- _Directions for this task_
Once the line with "Image resolution: width=441" is found in the entries below, repeat it and each following line exactly, up to and including the line with "Task: Open the Döndür angle dropdown". Add no other lines.

***** Supplied data

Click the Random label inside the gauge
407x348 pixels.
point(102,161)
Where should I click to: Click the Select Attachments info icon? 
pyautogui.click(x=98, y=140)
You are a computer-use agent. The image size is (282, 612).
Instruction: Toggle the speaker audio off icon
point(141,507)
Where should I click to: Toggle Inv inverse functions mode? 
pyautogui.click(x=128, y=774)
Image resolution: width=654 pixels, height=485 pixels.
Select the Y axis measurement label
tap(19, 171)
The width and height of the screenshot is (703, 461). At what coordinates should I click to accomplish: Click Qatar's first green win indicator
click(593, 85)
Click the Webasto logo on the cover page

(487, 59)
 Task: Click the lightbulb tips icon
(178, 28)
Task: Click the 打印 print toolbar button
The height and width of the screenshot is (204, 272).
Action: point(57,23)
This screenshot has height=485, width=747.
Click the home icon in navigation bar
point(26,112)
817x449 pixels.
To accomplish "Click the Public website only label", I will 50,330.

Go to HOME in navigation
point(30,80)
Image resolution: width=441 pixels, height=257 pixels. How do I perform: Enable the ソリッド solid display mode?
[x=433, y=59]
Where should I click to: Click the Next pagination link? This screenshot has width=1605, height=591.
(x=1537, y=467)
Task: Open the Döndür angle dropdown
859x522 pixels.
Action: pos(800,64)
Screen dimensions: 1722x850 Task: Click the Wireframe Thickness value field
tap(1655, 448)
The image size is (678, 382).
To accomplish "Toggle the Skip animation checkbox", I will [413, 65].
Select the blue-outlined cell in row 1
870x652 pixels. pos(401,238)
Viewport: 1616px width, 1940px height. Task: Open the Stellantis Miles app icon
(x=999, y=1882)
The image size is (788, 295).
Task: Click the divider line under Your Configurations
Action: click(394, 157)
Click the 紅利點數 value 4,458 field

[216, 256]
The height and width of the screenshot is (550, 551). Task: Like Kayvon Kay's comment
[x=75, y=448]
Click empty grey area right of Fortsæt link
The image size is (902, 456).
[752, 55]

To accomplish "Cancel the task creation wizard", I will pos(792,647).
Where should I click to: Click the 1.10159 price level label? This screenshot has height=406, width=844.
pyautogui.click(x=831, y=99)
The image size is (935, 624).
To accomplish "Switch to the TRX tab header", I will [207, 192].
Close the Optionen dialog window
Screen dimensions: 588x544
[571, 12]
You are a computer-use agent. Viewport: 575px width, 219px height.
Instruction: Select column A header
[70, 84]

**********

- _Reply_
Image resolution: width=441 pixels, height=257 pixels. How do I perform: Enable the ソリッド solid display mode?
[x=433, y=59]
Where should I click to: Click the Next pagination link? This screenshot has width=1605, height=591.
(x=1537, y=467)
Task: Open the Döndür angle dropdown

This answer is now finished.